The Bank Policy Institute (BPI") urged federal banking agencies to revise and consolidate information on country exposures currently collected on Federal Financial Institutions Examination Council ("FFIEC") reporting forms. 

In a comment letter to the Office of the Comptroller of the Currency, the Federal Reserve Board and the Federal Deposit Insurance Corporation, the nonpartisan banking policy group urged the agencies to reduce reporting burdens associated with the Country Exposure Report ("FFIEC 009") and the Country Exposure Information Report ("FFIEC 009a").

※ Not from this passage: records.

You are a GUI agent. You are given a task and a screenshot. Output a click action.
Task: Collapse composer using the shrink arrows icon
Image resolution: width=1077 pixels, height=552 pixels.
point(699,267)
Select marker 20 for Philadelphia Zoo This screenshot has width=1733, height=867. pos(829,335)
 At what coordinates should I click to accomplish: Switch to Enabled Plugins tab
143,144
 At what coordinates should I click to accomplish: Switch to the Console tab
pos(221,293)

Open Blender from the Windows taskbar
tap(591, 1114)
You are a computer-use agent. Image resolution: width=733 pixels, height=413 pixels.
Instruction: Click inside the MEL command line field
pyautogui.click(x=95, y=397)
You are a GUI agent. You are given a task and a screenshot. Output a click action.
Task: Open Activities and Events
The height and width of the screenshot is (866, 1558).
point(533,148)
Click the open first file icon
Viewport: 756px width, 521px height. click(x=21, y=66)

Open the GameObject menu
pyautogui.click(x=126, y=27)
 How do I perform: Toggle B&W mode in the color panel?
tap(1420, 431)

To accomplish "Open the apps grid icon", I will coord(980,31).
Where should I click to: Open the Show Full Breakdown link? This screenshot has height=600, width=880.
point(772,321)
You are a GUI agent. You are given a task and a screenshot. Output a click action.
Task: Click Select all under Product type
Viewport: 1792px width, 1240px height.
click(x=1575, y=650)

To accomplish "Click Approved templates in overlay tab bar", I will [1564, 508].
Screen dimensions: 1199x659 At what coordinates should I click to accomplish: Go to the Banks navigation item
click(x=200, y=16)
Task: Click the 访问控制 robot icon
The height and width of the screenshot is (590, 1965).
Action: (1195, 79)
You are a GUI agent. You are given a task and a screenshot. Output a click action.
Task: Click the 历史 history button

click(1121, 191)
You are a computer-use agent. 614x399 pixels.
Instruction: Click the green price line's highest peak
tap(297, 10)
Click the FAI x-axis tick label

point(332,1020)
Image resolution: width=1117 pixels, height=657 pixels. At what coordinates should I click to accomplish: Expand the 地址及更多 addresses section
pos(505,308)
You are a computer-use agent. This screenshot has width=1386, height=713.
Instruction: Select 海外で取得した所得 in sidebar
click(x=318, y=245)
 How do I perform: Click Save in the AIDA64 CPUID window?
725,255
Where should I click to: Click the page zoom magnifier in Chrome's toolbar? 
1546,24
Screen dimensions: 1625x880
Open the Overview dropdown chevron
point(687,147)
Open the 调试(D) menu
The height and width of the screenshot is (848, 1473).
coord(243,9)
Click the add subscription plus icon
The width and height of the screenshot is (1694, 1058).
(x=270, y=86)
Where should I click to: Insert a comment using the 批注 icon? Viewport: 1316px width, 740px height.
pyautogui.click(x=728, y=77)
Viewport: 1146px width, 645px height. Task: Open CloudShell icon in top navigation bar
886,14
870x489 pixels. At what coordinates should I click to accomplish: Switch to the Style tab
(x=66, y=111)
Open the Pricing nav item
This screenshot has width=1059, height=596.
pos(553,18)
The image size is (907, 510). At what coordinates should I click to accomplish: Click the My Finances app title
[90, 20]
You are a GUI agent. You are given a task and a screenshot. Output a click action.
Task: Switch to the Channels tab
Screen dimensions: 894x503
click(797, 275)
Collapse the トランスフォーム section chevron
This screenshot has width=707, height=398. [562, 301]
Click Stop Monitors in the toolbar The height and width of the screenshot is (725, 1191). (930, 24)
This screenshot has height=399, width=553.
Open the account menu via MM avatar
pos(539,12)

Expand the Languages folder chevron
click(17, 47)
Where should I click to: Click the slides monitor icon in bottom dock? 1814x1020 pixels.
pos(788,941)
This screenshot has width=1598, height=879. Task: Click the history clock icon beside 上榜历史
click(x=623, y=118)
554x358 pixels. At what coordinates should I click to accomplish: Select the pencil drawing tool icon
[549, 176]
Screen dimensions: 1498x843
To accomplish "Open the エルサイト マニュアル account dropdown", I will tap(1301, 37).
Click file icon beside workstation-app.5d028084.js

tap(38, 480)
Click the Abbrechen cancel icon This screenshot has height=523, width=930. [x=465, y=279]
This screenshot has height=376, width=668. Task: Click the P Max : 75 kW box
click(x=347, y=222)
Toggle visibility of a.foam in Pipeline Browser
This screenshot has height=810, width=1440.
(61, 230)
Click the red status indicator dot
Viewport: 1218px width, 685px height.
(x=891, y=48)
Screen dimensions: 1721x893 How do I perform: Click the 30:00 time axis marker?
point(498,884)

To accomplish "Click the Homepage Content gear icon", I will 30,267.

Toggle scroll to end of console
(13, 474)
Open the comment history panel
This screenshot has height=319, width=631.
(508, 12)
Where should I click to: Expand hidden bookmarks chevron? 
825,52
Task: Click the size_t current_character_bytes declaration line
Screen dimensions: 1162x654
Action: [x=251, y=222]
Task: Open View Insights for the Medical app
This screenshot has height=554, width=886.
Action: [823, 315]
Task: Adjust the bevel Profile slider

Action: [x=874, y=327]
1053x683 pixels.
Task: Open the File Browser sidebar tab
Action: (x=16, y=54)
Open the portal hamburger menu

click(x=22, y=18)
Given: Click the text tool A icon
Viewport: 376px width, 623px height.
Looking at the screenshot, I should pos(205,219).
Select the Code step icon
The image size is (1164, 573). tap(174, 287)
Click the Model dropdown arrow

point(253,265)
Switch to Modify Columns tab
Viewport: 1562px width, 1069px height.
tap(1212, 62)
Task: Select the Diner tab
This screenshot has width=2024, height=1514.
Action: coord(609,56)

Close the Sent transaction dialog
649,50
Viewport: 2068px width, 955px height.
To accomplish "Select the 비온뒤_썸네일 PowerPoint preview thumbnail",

The FFIEC 009 and FFIEC 009a forms require US banking organizations to provide detailed information on their exposures to foreign countries, including breakdowns by counterparty, guarantor, currency, maturity and sector. The agencies recently sought public input on extending these reports and invited suggestions on ways to "minimize the burden of information collections."

BPI recommended the agencies:

  1. Revise SFT and NDFI Reporting. BPI urged the agencies to permit risk-transfer recognition for securities financing transactions ("SFTs") and to align their reporting treatment with other collateralized claims and the regulatory capital rules. The association argued that reporting SFTs based on underlying collateral—rather than counterparty—would better reflect true risk and align with other regulatory reports. BPI also called for the agencies to align the reporting of non-depository financial institutions with the Call Report for consistency.
  2. Consolidate Duplicative Reports. The BPI recommended folding the granular cross-border exposure reporting required by the FR 2510—currently applicable to US GSIBs—into the FFIEC 009 as a separate memo section completed only by those institutions. The association noted that both forms rely on the same dataset and that consolidation would preserve supervisory access to detailed information while allowing GSIBs to stop maintaining separate processes and control frameworks for essentially the same reporting.

  3. Introduce Materiality Thresholds. The BPI proposed limiting country-level disclosures to each filer's top 35 foreign exposures and only those exceeding a $2 billion materiality threshold, with smaller exposures aggregated into other categories. The association said regional breakouts could be retained to preserve geographic visibility. BPI explained that this approach—already used in the FR 2510—would eliminate the need to report immaterial positions across more than 200 jurisdictions.